## Work instruction
Nothing should differ. Repeat every record as written.
==============================
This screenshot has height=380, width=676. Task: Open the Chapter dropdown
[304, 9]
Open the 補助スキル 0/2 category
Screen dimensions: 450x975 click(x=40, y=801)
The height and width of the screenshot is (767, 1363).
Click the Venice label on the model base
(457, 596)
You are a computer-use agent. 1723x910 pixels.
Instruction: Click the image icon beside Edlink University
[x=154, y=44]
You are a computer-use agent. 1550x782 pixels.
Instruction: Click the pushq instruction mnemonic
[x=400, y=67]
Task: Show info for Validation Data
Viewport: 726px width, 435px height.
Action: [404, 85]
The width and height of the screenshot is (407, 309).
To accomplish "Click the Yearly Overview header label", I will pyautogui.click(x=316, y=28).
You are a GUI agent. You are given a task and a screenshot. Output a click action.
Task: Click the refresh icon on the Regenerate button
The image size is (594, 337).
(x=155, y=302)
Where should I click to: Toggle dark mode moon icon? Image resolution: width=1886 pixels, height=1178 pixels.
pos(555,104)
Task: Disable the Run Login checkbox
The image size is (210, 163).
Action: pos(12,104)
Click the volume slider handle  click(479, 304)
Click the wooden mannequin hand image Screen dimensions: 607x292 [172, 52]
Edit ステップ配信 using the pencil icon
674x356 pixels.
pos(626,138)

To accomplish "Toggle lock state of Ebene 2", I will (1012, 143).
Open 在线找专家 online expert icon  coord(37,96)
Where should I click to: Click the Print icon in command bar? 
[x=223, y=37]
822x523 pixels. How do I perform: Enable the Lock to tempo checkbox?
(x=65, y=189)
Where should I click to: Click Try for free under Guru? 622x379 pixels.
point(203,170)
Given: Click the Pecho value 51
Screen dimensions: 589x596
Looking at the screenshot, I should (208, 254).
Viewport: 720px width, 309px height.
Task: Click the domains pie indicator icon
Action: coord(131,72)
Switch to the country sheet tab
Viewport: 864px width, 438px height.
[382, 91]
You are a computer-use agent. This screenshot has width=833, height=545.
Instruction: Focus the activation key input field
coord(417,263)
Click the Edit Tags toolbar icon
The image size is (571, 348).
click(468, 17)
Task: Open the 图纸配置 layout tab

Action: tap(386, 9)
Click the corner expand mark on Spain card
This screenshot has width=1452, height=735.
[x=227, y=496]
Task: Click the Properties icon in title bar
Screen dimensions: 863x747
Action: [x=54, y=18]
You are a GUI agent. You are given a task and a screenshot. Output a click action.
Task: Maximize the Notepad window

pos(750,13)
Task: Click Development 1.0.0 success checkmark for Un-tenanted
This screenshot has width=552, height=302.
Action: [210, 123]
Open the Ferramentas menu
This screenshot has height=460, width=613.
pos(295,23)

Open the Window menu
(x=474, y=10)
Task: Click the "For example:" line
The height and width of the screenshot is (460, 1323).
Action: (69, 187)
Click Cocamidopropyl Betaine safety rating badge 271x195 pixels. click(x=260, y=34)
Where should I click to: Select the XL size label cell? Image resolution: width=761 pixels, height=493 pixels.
==============================
## Exercise solution
This screenshot has height=380, width=676. Task: Open the Chapter dropdown
[304, 9]
Open the 補助スキル 0/2 category
Screen dimensions: 450x975 click(x=40, y=801)
The height and width of the screenshot is (767, 1363).
Click the Venice label on the model base
(457, 596)
You are a computer-use agent. 1723x910 pixels.
Instruction: Click the image icon beside Edlink University
[x=154, y=44]
You are a computer-use agent. 1550x782 pixels.
Instruction: Click the pushq instruction mnemonic
[x=400, y=67]
Task: Show info for Validation Data
Viewport: 726px width, 435px height.
Action: [404, 85]
The width and height of the screenshot is (407, 309).
To accomplish "Click the Yearly Overview header label", I will pyautogui.click(x=316, y=28).
You are a GUI agent. You are given a task and a screenshot. Output a click action.
Task: Click the refresh icon on the Regenerate button
The image size is (594, 337).
(x=155, y=302)
Where should I click to: Toggle dark mode moon icon? Image resolution: width=1886 pixels, height=1178 pixels.
pos(555,104)
Task: Disable the Run Login checkbox
The image size is (210, 163).
Action: pos(12,104)
Click the volume slider handle  click(479, 304)
Click the wooden mannequin hand image Screen dimensions: 607x292 [172, 52]
Edit ステップ配信 using the pencil icon
674x356 pixels.
pos(626,138)

To accomplish "Toggle lock state of Ebene 2", I will (1012, 143).
Open 在线找专家 online expert icon  coord(37,96)
Where should I click to: Click the Print icon in command bar? 
[x=223, y=37]
822x523 pixels. How do I perform: Enable the Lock to tempo checkbox?
(x=65, y=189)
Where should I click to: Click Try for free under Guru? 622x379 pixels.
point(203,170)
Given: Click the Pecho value 51
Screen dimensions: 589x596
Looking at the screenshot, I should (208, 254).
Viewport: 720px width, 309px height.
Task: Click the domains pie indicator icon
Action: coord(131,72)
Switch to the country sheet tab
Viewport: 864px width, 438px height.
[382, 91]
You are a computer-use agent. This screenshot has width=833, height=545.
Instruction: Focus the activation key input field
coord(417,263)
Click the Edit Tags toolbar icon
The image size is (571, 348).
click(468, 17)
Task: Open the 图纸配置 layout tab

Action: tap(386, 9)
Click the corner expand mark on Spain card
This screenshot has width=1452, height=735.
[x=227, y=496]
Task: Click the Properties icon in title bar
Screen dimensions: 863x747
Action: [x=54, y=18]
You are a GUI agent. You are given a task and a screenshot. Output a click action.
Task: Maximize the Notepad window

pos(750,13)
Task: Click Development 1.0.0 success checkmark for Un-tenanted
This screenshot has width=552, height=302.
Action: [210, 123]
Open the Ferramentas menu
This screenshot has height=460, width=613.
pos(295,23)

Open the Window menu
(x=474, y=10)
Task: Click the "For example:" line
The height and width of the screenshot is (460, 1323).
Action: (69, 187)
Click Cocamidopropyl Betaine safety rating badge 271x195 pixels. click(x=260, y=34)
Where should I click to: Select the XL size label cell? Image resolution: width=761 pixels, height=493 pixels.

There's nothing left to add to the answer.